If neither is available, 0.45% saline + 5% dextrose should be used.

Additionally (2-6):

  • the general principles of resuscitation, in particular providing oxygen and improving breathing, similarly apply to children with severe acute malnutrition;

  • the only indication for intravenous infusion in a child with severe acute malnutrition is circulatory collapse caused by severe dehydration or septic shock when the child is lethargic or unconscious (excluding cardiogenic shock);

  • in case of shock with lethargy or unconsciousness, intravenous rehydration should begin immediately, using 15 mL/kg/h of one of the recommended fluids;

  • it is important that the child is carefully monitored every 5–10 min for signs of over hydration and signs of congestive heart failure. If signs of over hydration and congestive heart failure develop, intravenous therapy should be stopped immediately;

  • if a child with severe acute malnutrition presenting with shock does not improve after 1 h of intravenous therapy, a blood transfusion (10 mL/kg slowly over at least 3 h) should be given;

  • children with severe acute malnutrition should be given blood if they present with severe anemia, i.e. Hb <4 g/dL or <6 g/dL if with signs of respiratory distress;

  • Blood transfusions should only be given to children with severe acute malnutrition within the first 24 h of admission.

* This is an extract from relevant guidelines and guidance documents as listed in ‘References’.
Additional guidance information can be found in these documents.

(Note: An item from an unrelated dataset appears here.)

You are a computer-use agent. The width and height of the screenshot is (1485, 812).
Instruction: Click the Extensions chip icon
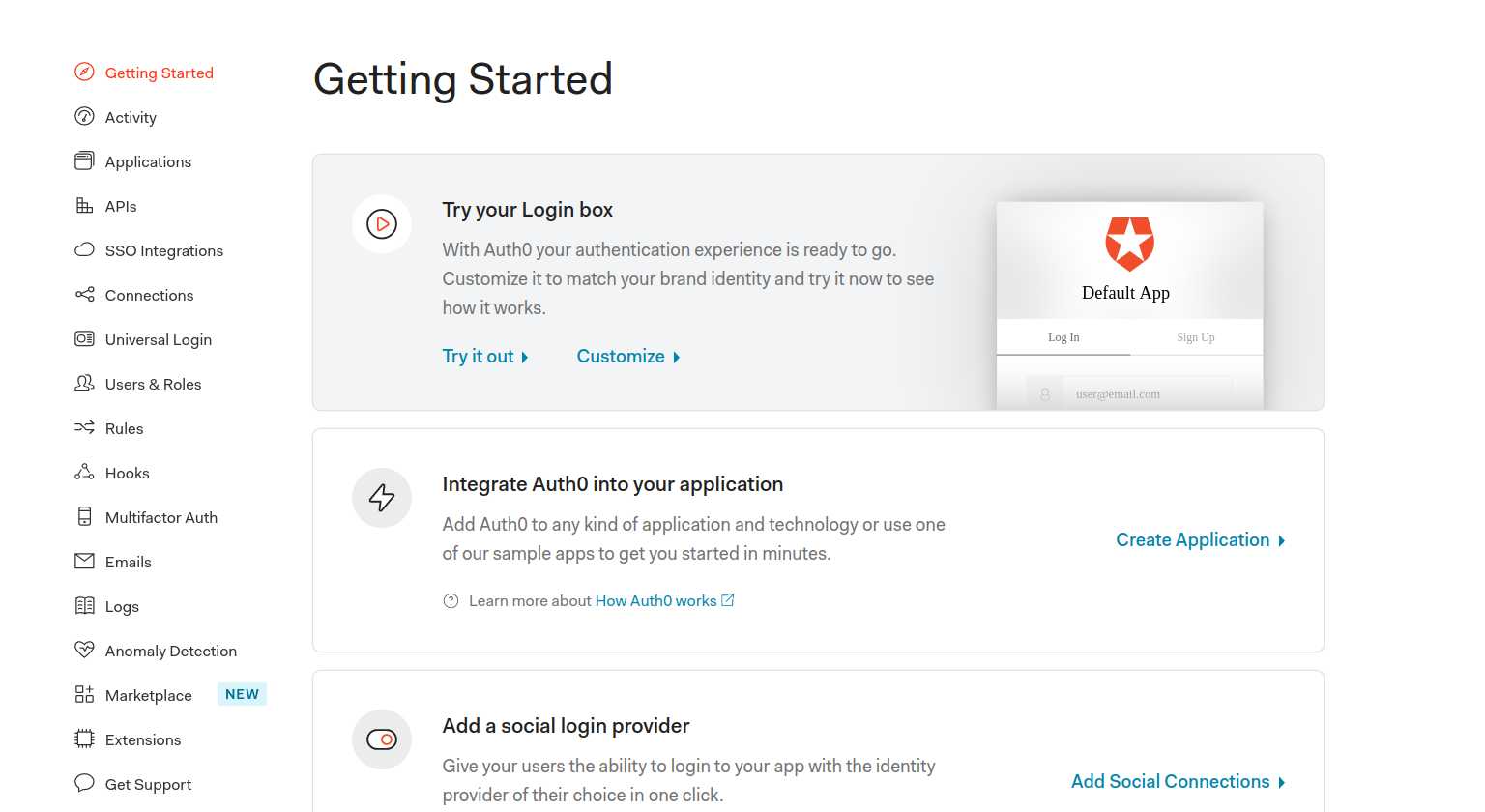[84, 739]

** A specific electrolyte–micronutrient product formulated according to WHO specifications for use in the management of children with severe acute malnutrition.

*** ReSoMal is a powder for the preparation of an oral rehydration solution exclusively for oral or nasogastric rehydration of people suffering from severe acute malnutrition. It must be used exclusively under medical supervision in inpatient care, and must not be given for free use to the mother or caregiver.

**** Three or more loose or watery stools in a day, for more than 14 days.